Wednesday, July 05, 2006

Happiness Only Lasts for a Moment
By Frank Romero

Frank's a friend of mine who also lives in Beit Sahour. While I was asleep, he watched while one of our neighbors was arrested. Here's his account. Check out his website for many other stories and wonderful pictures and video. The Global Roots

Italy defeated Germany 2-0 in the World Cup semifinals tonight. I watched the match in a restaurant packed with families, old Palestinian men, internationals and grumpy young children ready for bed, as we cheered and celebrated the incredible last 2 minutes of regulation. The restaurant went into a frenzy when Italy scored its second goal in only 3 minutes of play. German fans cried. Italians went crazy. And Palestinians walked away in victory.

For Palestinians, games like this mean everything. For a short moment they remove themselves from reality, place themselves far away from occupation and live out their joy wherever they can find it.

On my way home from the restaurant, I received word from the taxi driver, who seems to know everything that goes down in Bethlehem, that Israeli jeeps were spotted patrolling the Beit Sahour area where I live. Shocked to even think that the Israeli military would have any business in this quiet neighborhood of Beit Sahour, I continued to walk the long way home with my roommate from Norway.

It was 1:14am. Ahead of us, bright lights and military jeeps stopped us from returning home. Determined to sleep in my bed regardless of what stood in our way (and a bit of stubbornness on my part), my roommate and I walked as close as we could before receiving orders from Israeli soldiers to stop. I blocked the bright lights with my right hand (and kept my left hand up in plain view for the soldiers to see that I was unarmed) in order to count the number of soldiers in the street.

I counted four Israeli military jeeps, one humvee and over 12 soldiers in full military gear. What I didn’t notice until I got within 300 meters of the vehicles were the soldiers in position from the balcony of a Palestinian family’s house.

An incursion was taking place before me. Someone was being arrested, I thought.

Other internationals from my town were in the streets taking digital photos and shooting video. Palestinian men sat paralyzed in their parked cars as they waited for the incursion to end.

So much for the celebration.

A few of us tried talking to the soldiers asking what was going on, who was being arrested and so forth. They told us to go home, to go away. I sarcastically yelled back, “I want to go home! You’re in my way. This is where I live. How ‘bout you go home!” My arms were still raised above my head.
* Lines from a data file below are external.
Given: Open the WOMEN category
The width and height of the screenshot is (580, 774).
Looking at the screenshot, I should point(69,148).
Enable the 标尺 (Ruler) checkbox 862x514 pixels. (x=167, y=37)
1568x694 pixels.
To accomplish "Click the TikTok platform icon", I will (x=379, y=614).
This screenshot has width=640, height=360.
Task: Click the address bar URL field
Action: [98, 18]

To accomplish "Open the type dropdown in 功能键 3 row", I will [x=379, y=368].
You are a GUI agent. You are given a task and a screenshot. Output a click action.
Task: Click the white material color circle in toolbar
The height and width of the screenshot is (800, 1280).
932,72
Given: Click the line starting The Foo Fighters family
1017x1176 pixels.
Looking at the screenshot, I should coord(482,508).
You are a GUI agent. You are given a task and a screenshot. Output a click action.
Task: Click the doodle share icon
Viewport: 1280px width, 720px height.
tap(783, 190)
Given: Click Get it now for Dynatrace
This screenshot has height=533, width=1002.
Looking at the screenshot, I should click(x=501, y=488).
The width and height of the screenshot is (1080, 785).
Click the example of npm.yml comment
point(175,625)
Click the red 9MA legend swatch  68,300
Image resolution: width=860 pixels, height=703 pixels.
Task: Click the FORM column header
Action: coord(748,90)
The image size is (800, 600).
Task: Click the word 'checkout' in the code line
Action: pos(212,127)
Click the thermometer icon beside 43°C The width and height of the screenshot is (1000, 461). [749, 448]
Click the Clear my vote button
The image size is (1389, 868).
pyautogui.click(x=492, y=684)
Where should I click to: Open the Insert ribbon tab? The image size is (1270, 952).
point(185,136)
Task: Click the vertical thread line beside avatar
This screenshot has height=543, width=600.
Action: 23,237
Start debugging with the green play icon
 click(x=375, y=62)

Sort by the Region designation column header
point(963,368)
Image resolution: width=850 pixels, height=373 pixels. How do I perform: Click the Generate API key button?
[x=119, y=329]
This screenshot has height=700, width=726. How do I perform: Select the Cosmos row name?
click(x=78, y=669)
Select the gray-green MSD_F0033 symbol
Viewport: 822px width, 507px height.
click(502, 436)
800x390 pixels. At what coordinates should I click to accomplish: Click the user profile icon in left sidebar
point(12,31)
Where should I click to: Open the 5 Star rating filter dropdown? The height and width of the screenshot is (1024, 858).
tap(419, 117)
After 30 minutes of waiting in the middle of the road, they left in formation, a very elaborate military procedure. The soldiers on the balcony moved first, and then the ones in firing position up the small hill. Two military jeeps drove off; the others stayed behind and waited for soldiers to board the back of the jeep. They drove off in procession.

Sahouris stood inside their homes in fear. They don’t want to risk looking outside their window or opening their door to see what was going on.

Once the Israeli vehicles left, swarms of people gathered in the streets looking for more information about the arrest. My Palestinian friend, who is a journalist, and I were one of the first to approach a man who stood blindfolded and handcuffed up the hill. He was not arrested. Witnesses say the man was publicly humiliated in order to divert attention from the arrest. The man was talking on his cell phone to warn others of the incursion.

We removed his blindfold and cut the zip tie behind his back. The man immediately reached in his pocket for a cigarette and sat on the hood of his taxi.

What happened? Who did the Israelis arrest this time?

It was a 22-year old, Niveen Douka, a young woman from the Abu Sa’ada neighborhood. She studies at Bethlehem University. Israeli soldiers took her to an unknown location.

We walked to where she was taken. Her family did not allow anyone inside their house. It seems they were still terrified by the incident. I looked over the shoulders of a growing number of men standing outside their door asking the family members questions in Arabic.

The house was ransacked and vandalized. The family: Muslim. In a town with a majority of Palestinians Christians, why does it not surprise me that the one arrested was Muslim. I am not casting a judgement, but making a statement about the Israeli policy of discrimination toward Muslim followers.

It’s 2:46am now and I am still upset. I’m upset that something like this could happen in Beit Sahour. I don’t know what the people of Beit Sahour are feeling right now. I don’t know if they are upset as I am.

“There is not much we can do,” one said. We smile, but only for a moment.

1 comment:

Halla said...

I keep repeating the word "Unbelievable" over and over again. Its obsene how this Israeli incursion has been ignored by the world and is allowed to keep going.

By the way, the blog "from Gaza with love" was featured in the editorial section word for word in the LA Times. Maybe some politicians in this country will have their eyes opened. One can hope!
Stay safe, try not to antagonize the soldiers, I know its hard not to do when you see all the unfairness, but they don't care. Think Rachel Corrie.